> **Problem statement**
Please produce an exact transcription of the lines from the one containing "Viewport: 1280px width, 720px height." through the last line of the entries, leaving out every picture.

Segment Open

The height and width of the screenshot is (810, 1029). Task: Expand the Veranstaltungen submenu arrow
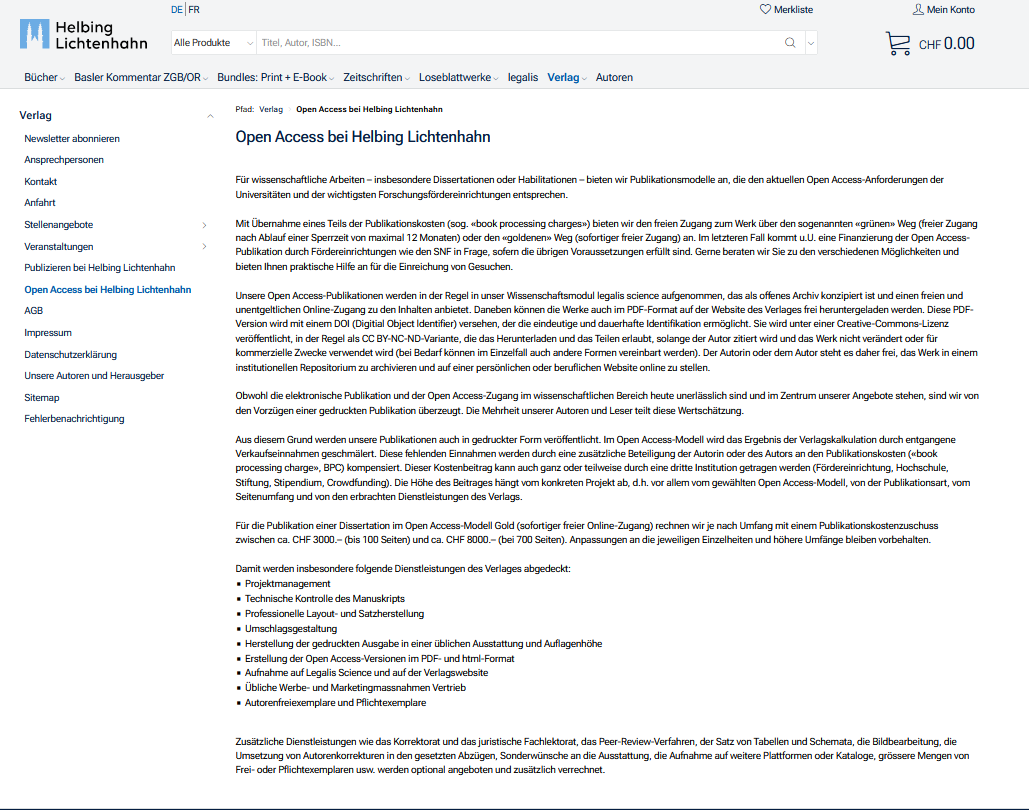205,247
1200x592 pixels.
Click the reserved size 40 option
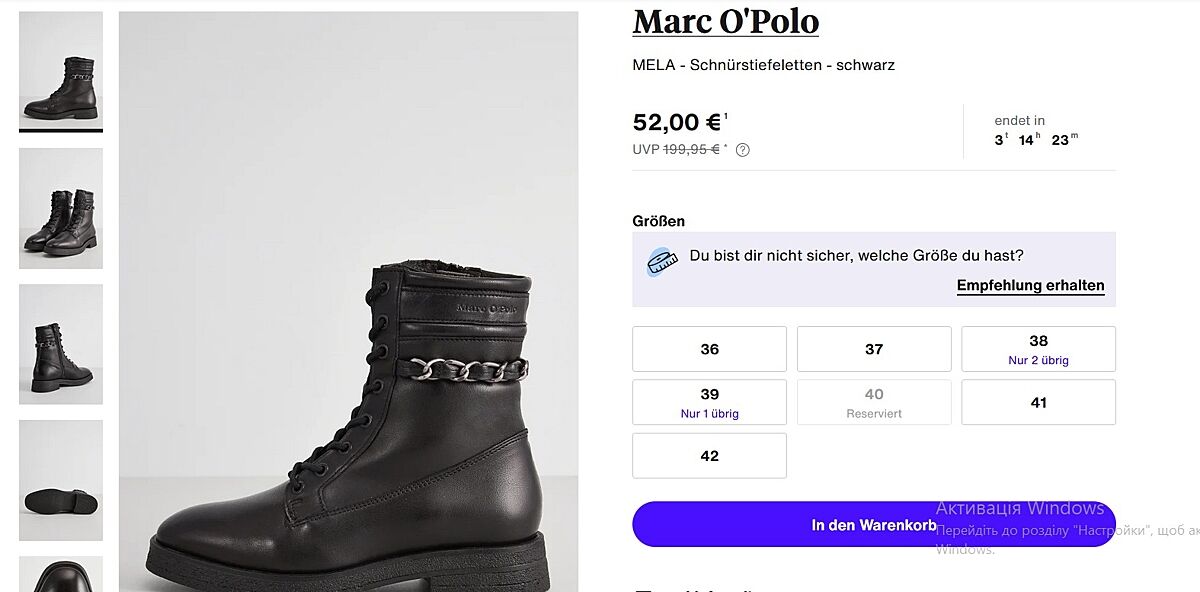874,402
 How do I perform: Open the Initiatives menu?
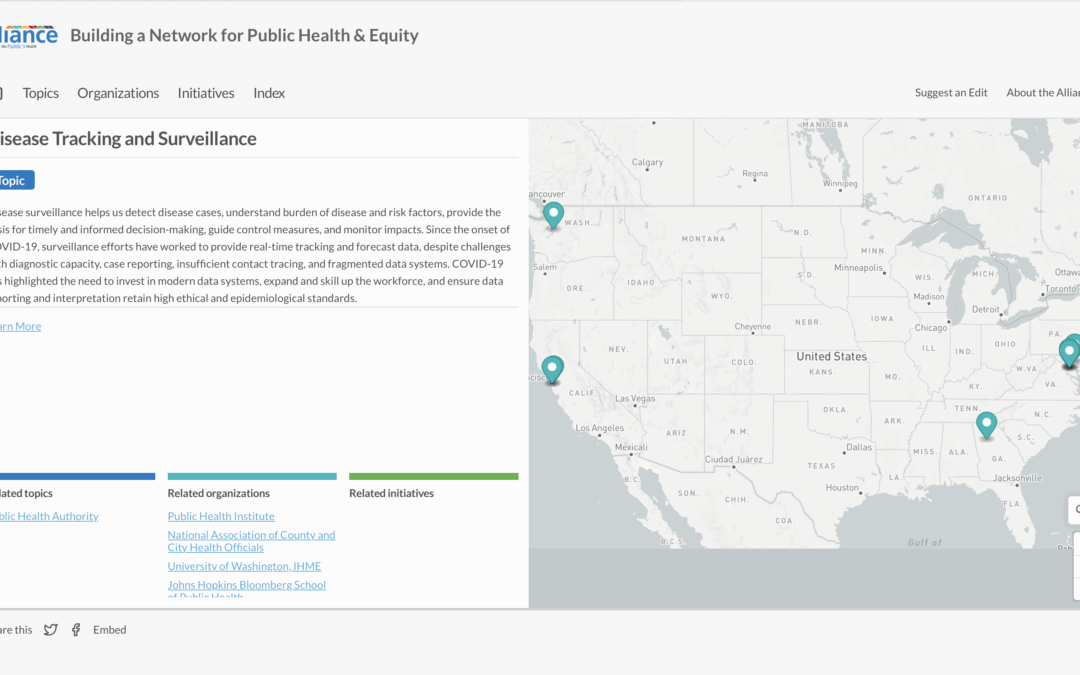(x=205, y=92)
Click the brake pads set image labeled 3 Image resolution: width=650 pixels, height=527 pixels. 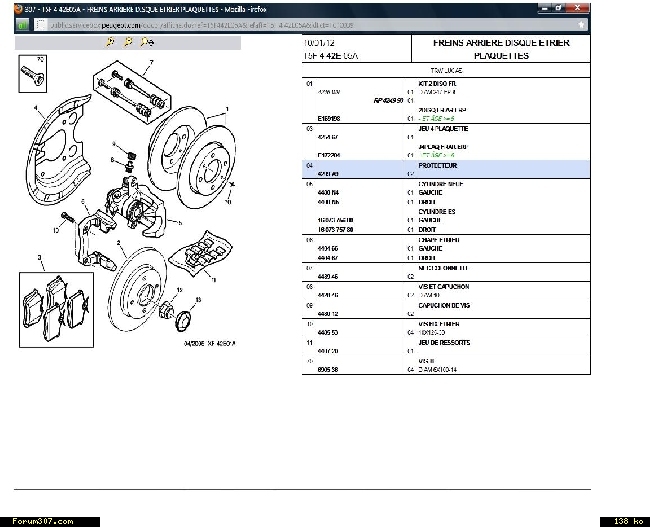(56, 307)
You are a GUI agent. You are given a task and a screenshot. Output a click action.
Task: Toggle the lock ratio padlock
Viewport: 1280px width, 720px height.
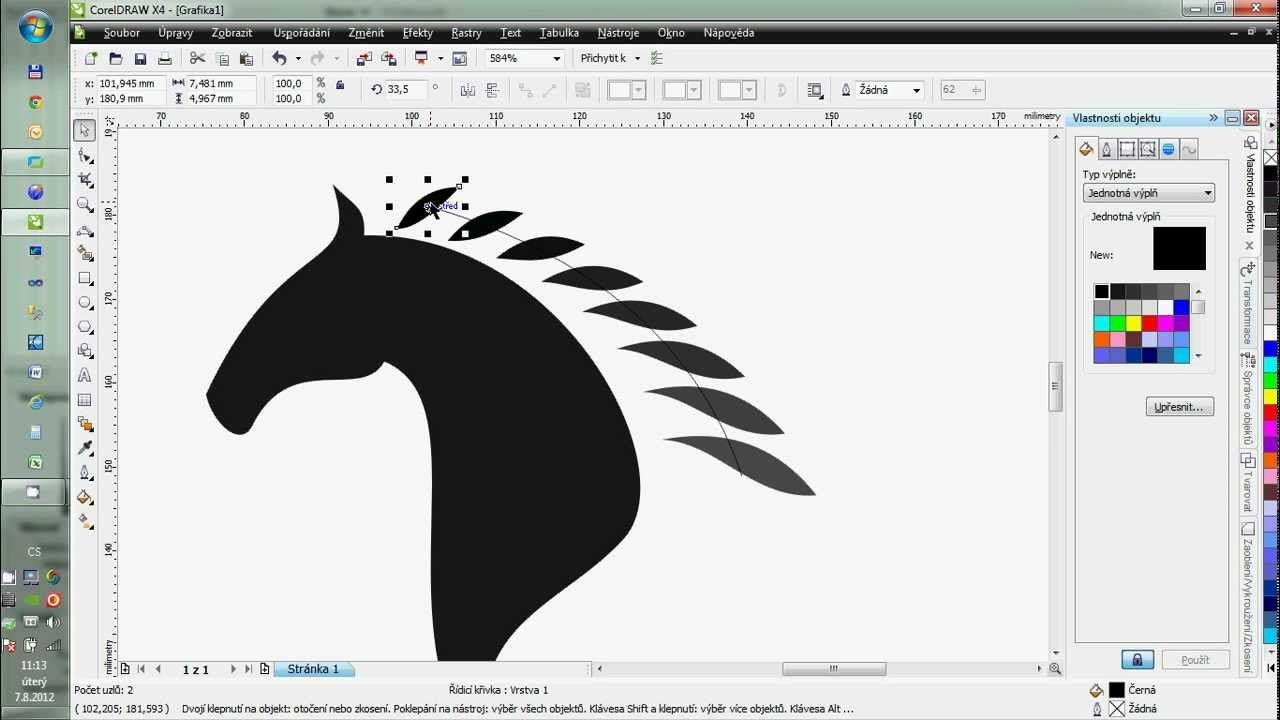[340, 86]
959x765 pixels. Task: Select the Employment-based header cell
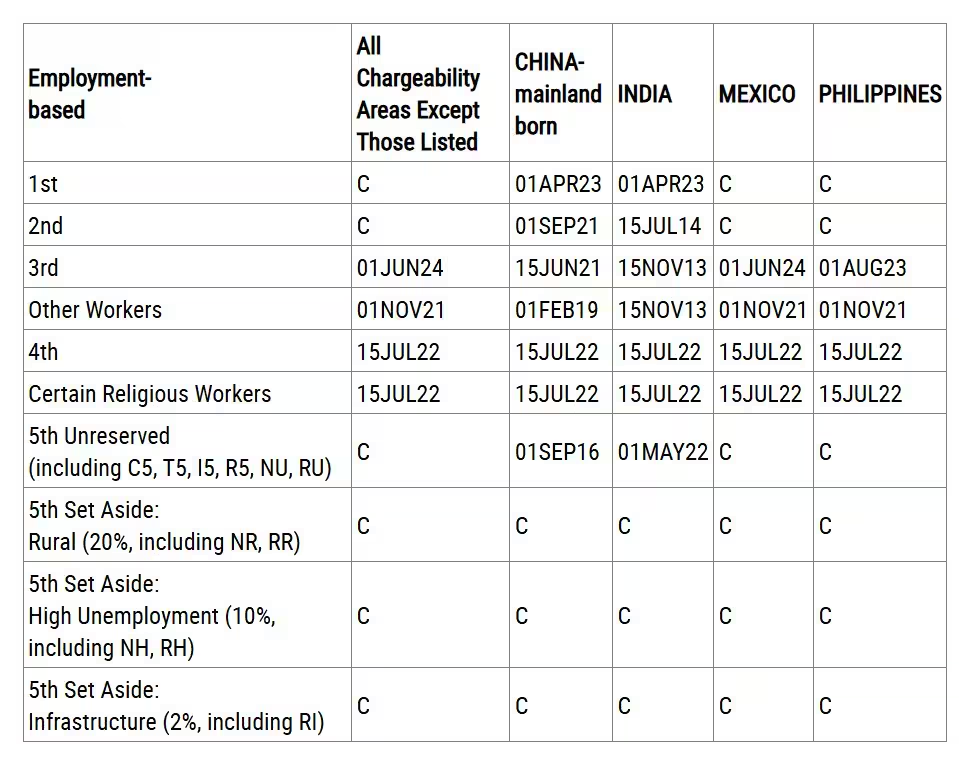pyautogui.click(x=90, y=94)
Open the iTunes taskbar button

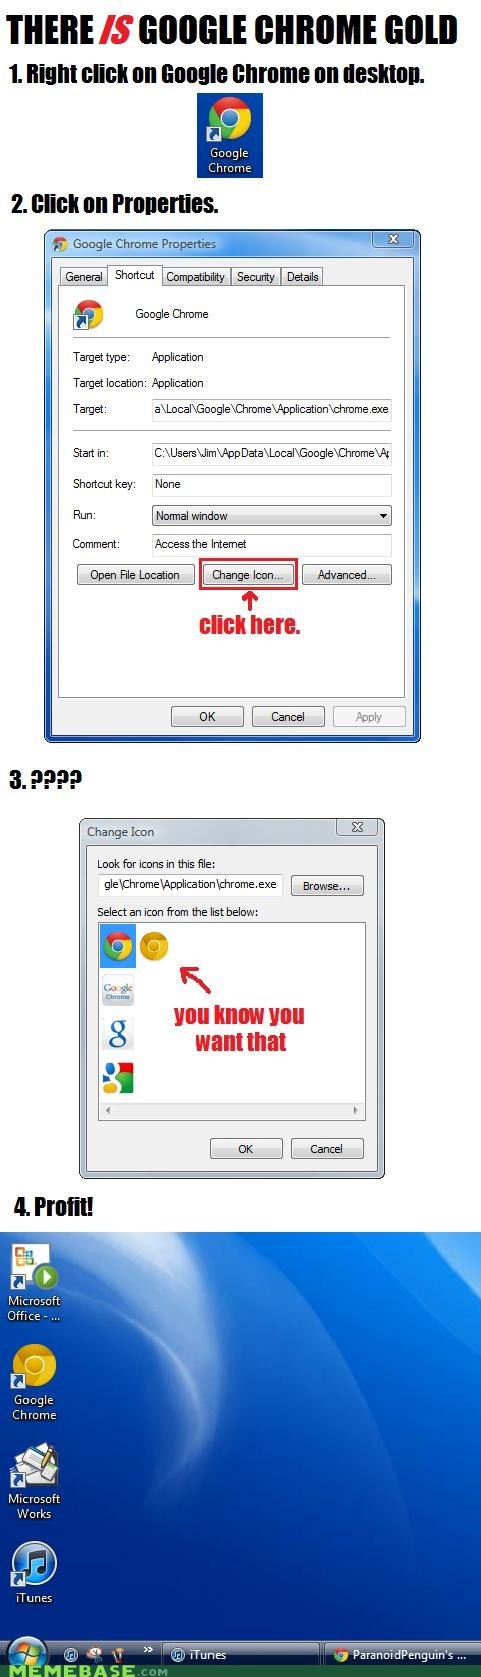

Segment Closed

> **Output for this task**
Viewport: 1280px width, 720px height.
[340, 86]
959x765 pixels. Task: Select the Employment-based header cell
pyautogui.click(x=90, y=94)
Open the iTunes taskbar button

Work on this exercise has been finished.